1. Intrusion Detection
An intrusion is an active sequence of related events that deliberately try to cause harm, such as rendering system unusable,accessing unauthorized information or manipulating such information. To record the information about both successful and unsuccessful attempts, the security professionals place the devices that examine the network traffic, called sensors. These sensors are kept in both front of the firewall (the unprotected area) and behind the firewall (the protected area) and values through comparing the information are recorded by the two.
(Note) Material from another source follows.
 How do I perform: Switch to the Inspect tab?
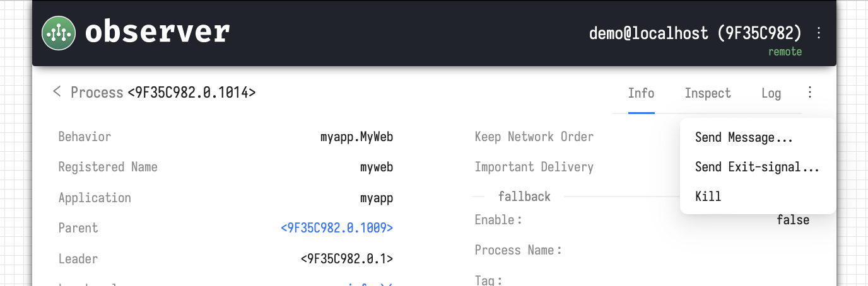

An Intrusion Detection System (IDS) can be defined as a tool, method and resource to help identify, access and report unauthorized activity. Intrusion Detection is typically one part of an overall protection system that is installed around a system or device. IDS work at the network layer of the OSI model and sensors are placed at the choke points on the network. They analyze packets to find specific patterns in the network traffic, if they find such a pattern in the traffic, an alert is logged and a response can be based on data recorded.
1.1 The need for Intrusion Detection Systems
A computer system should provide confidentiality, integrity and assurance against denial of service. However, due to increased connectivity (especially on the Internet), and the vast spectrum of financial possibilities that are opening up, more and more systems are subject to attack by intruders. These subversion attempts try to exploit flaws in the operating system as well as in application programs and have resulted in spectacular incidents like the Internet Worm incident of 1988 [5].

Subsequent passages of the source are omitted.